### Stored records:
>>
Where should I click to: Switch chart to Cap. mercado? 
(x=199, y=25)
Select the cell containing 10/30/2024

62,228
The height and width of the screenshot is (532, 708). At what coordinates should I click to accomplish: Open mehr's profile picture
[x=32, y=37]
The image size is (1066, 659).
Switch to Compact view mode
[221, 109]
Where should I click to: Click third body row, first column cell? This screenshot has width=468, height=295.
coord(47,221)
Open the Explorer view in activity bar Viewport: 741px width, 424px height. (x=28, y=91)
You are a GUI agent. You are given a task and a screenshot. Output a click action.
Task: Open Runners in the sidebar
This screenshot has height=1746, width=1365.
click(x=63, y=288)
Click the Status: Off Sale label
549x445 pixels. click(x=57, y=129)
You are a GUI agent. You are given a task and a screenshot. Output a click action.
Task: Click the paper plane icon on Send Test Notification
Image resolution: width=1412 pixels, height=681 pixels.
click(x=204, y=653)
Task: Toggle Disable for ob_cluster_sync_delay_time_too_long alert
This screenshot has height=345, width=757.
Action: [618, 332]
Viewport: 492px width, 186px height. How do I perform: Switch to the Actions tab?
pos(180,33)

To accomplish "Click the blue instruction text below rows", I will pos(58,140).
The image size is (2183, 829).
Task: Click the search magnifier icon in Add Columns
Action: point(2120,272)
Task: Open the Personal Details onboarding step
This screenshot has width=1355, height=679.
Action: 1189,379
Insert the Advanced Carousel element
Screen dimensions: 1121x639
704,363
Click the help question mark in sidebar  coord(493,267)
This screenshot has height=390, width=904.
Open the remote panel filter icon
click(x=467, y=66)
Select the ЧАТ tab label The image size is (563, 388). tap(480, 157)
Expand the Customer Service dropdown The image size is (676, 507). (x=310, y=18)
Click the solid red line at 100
<<
### Action item:
The job here is to find each line above with the word "sidebar" and copy it.

### Answer section:
Task: Open Runners in the sidebar
Click the help question mark in sidebar  coord(493,267)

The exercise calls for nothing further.